Mitt Romney Needs a Sister Souljah Moment

Picking Paul Ryan is the opposite of that.

Some people are praising Mitt Romney’s pick of Paul Ryan for vice president as being brave and bold. Others claim that it will make the Ryan budget the centerpiece of the presidential election. Politically, it shores up his conservative base and energizes them. But what the pick really shows is that Romney will be a spineless puppet of the GOP’s right wing and won’t ever stand up to the GOP base or conservative commentators like Rush Limbaugh or Sean Hannity.

Romney’s selection of Ryan shows that he will govern as a severe conservative and won’t have the courage to go against the Tea Party, the Koch Brothers, Sheldon Adelson, Donald Trump, Grover Norquist, Eric Cantor, the NRA, or Joe the Plumber. Clearly, his foreign policy will be governed by the Neocons, who got us into Iraq and would love to take on Iran. His Supreme Court selections will fit the mold of Antonin Scalia, Clarence Thomas, and Samuel Alito, who rule in a knee-jerk manner reflecting conservative, right-wing ideology.

As president, Romney will make President Reagan seem like George McGovern because of his fear of alienating his conservative base.

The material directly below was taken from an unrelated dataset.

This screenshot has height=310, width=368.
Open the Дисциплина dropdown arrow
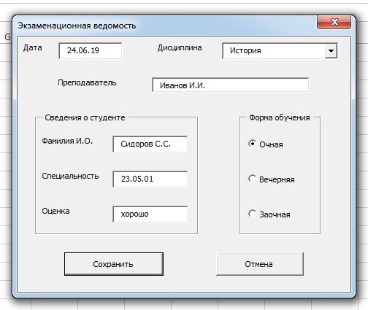(331, 51)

During a Romney/Ryan administration, seniors, Medicare and Medicaid recipients, women, the poor and the middle class, and minorities will be in for a worse ride than Seamus, the Romney pet dog who was strapped in a carrier on top of the car during a 12-hour family trip in 1983.

Romney’s situation will be similar to that of Republican Speaker of the House John Boehner, who was literally held hostage by the knuckle-dragging Tea Party wing of the GOP during the debt-ceiling crisis. While Boehner’s instinct was to compromise with the Democrats to get things done, he knew that the hard-core conservatives in the House wouldn’t go along with him.

Romney knows that if he cuts a budget deal that increases taxes on the wealthy as part of a grand deal to balance the federal budget, he will be treated like Bush 41 and lose conservative support as well as his re-election bid. He realizes that the conservative base of the party will never totally trust him and that he will need to consistently make conservative decisions to keep the base from revolting. Any time that he will try to work with Democrats, his base will excoriate him.

Sometimes, presidents need to buck their own party and compromise with the opposing party to get things done. President Reagan raised taxes several times. President Clinton ended up supporting welfare reform, and President Obama has compromised on several issues, including health care, birth control, and the debt ceiling.

During the 1992 presidential election, Clinton benefited from his Sister Souljah moment. The rapper had told the Washington Post that, “If black people kill black people every day, why not have a week and kill white people?” Clinton condemned her words in a speech to Jesse Jackson Sr.’s Rainbow Coalition, which resulted in praise for Clinton in standing up to the liberal base and portraying him as a reasonable centrist.

Romney seems incapable of a Sister Souljah moment, where he would publicly repudiate an extremist, right-wing conservative position, person, or statement in order to show an independent streak. Last week, former New Jersey Governor Christine Todd Whitman suggested on CNN that Romney needed a Sister Souljah moment and needs to stand up to the GOP base. Nate Cohn of The New Republic agreed, stating last week, “Here’s a candidate completely dependent on winning moderate, independent, and perhaps even Democratic-leaning independent voters making no effort to reposition himself toward the center at a time when his party is unpopular.”

At this point, even if Romney tried to do this, most people would see through the strategy as being an Etch A Sketch Moment, as opposed to a Sister Souljah moment.

President Reagan won over many “Reagan Democrats” during his presidential campaigns. George W. Bush won some independent votes by campaigning as a compassionate conservative. Mitt Romney’s choice of Paul Ryan makes it harder to conceive that there will be many Romney Democrats this election. The Ryan pick wasn’t a profile in courage, it was more like a profile in capitulation and pandering. The Romney campaign slogan might as well be, “The only thing we have to fear is the Tea Party itself.”

Larry Atkins, a lawyer and a journalist, teaches journalism at Temple University and Arcadia University. He has written for the Baltimore Sun, Chicago Tribune, Dallas Morning News, Huffington Post, NPR, Philadelphia Inquirer, and others.